[Haskell-beginners] Request for Another State Monad Example
Mike Sullivan
mbsullivan at gmail.com
Wed Sep 17 14:05:46 EDT 2008
Hi All,
As I'm sure all Haskell beginners do, I'm having a bit of a struggle
wrapping my head around all of the uses for monads. My current frustration
is trying to figure out how to use the state monad to attach some persistent
state between different calls to a function. I have two questions that I
would appreciate it if somebody could help me with.
The ubiquitous state monad example for Haskell tutorials seems to be a
random number generator, with a function like the following (from
http://www.haskell.org/all_about_monads/html/statemonad.html#example):
getAny :: (Random a) => State StdGen a
getAny = do g <- get
(x,g') <- return $ random g
put g'
return x
My first question is very basic, but here it goes: I see it everywhere, but
what does the "=>" signify?
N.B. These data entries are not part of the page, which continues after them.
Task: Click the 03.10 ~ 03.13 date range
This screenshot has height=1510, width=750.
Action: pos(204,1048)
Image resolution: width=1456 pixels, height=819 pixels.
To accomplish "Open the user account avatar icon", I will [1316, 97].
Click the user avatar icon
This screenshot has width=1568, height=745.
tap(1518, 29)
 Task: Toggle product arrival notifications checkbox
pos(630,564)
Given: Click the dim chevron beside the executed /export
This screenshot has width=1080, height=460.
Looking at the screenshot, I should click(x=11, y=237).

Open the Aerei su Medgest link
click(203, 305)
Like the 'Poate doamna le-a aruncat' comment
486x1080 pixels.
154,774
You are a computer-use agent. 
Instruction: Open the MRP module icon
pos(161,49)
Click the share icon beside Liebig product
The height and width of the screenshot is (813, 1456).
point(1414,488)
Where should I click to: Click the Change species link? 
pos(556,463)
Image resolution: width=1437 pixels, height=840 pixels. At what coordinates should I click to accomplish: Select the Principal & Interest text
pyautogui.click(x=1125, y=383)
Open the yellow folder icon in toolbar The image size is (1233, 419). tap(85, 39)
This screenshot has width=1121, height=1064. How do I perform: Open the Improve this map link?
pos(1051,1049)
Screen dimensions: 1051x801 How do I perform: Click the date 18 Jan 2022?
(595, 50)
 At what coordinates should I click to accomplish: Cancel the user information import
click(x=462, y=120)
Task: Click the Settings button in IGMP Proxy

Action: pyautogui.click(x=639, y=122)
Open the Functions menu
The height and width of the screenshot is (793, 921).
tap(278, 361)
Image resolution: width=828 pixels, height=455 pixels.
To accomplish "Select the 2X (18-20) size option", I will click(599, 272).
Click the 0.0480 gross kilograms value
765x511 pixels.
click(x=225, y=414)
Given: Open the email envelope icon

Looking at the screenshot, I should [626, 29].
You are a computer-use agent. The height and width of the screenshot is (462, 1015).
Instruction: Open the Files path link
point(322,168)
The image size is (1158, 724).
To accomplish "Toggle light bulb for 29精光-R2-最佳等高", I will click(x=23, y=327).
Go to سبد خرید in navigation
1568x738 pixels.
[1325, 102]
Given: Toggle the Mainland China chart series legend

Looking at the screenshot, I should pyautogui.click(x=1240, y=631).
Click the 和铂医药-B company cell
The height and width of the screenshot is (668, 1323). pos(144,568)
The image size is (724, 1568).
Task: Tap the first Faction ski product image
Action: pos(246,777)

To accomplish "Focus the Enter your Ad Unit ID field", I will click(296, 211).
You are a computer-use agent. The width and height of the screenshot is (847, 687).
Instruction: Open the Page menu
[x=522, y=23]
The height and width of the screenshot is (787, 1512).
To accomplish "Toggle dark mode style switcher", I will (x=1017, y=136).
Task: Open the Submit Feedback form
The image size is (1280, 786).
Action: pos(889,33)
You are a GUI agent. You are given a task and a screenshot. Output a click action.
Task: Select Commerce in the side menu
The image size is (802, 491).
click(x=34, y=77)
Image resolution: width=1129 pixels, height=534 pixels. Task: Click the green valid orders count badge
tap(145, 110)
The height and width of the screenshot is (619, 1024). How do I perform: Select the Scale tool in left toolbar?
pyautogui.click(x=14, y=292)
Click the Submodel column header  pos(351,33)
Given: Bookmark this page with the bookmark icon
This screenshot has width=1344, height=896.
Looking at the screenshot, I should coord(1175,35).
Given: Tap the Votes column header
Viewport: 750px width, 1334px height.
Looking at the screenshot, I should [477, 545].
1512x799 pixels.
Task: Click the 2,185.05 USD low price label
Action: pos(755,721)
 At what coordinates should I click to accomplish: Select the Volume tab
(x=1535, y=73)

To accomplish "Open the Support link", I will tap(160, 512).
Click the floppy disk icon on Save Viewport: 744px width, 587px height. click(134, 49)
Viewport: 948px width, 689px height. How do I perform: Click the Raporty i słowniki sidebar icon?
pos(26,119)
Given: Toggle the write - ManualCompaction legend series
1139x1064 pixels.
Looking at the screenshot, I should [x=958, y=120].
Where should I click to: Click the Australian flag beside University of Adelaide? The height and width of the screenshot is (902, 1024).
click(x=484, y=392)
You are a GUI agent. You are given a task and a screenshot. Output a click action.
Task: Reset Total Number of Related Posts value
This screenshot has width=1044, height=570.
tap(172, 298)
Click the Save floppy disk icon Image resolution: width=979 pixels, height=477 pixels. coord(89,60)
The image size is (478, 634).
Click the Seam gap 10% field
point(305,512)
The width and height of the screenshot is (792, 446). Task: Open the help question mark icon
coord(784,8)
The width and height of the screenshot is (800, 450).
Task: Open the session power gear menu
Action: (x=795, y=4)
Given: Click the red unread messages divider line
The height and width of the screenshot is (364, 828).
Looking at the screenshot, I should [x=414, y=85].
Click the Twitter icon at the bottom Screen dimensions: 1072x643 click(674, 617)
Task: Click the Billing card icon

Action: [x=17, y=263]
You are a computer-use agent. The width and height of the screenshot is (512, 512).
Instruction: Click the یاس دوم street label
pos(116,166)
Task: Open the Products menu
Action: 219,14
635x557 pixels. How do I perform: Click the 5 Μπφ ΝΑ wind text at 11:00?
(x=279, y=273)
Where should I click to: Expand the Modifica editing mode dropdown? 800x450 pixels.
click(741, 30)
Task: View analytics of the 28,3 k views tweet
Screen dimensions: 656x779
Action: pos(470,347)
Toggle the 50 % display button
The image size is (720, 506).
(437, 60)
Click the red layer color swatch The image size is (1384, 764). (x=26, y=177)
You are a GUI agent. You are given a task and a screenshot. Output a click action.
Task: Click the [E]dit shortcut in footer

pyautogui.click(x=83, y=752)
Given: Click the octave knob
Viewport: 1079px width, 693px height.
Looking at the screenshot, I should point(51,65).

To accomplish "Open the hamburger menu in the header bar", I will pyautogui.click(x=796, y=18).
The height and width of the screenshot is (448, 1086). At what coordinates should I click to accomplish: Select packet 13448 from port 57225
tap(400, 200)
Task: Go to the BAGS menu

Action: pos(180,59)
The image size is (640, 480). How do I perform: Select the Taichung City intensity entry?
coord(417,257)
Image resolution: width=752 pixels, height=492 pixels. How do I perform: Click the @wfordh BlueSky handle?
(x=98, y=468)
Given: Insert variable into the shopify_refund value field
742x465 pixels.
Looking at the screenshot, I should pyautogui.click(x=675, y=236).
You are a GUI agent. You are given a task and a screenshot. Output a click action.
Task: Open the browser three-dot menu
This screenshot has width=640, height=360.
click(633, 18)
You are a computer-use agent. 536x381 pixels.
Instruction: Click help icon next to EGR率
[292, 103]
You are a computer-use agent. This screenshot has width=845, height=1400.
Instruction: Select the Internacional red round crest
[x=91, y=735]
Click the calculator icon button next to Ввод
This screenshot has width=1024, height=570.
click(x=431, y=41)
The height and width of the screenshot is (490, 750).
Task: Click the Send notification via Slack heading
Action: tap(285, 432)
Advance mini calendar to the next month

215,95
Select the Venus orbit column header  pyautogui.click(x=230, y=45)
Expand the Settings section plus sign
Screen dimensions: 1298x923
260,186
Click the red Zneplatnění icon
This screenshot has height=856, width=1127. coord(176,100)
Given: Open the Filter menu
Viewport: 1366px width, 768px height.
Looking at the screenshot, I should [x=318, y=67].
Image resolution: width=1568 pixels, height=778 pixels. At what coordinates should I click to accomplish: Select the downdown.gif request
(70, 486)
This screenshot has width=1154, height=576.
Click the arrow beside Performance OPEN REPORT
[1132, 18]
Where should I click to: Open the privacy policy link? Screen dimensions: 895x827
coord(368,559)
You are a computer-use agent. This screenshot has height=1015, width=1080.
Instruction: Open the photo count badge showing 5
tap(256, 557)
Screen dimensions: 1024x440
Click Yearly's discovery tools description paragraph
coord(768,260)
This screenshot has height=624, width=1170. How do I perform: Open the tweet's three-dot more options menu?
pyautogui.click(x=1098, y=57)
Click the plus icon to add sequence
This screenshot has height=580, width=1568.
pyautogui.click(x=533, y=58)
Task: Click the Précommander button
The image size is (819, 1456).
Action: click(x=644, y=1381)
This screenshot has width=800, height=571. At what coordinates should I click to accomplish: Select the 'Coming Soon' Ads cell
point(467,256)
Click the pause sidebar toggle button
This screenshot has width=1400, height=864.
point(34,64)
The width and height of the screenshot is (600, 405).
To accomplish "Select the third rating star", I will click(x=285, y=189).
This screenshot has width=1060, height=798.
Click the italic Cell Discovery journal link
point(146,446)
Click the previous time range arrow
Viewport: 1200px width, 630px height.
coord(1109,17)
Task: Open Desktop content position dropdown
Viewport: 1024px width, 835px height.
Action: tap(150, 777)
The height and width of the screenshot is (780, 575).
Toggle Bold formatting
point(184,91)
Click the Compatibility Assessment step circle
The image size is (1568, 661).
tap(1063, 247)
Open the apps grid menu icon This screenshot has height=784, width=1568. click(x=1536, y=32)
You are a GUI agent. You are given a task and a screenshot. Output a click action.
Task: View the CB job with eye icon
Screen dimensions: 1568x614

Specifically, in this example what does "(Random
a) =>" do in the type signature?
My second question is more of a request, I suppose. I think it would be
useful to get another example that does not have the added complications of
dealing with the Random package, and saves more than one piece of data as
state. How would one go about (for example) creating a Fibonacci sequence
generator that saves the last state, such that on each call it returns the
next number in the Fibonacci sequence?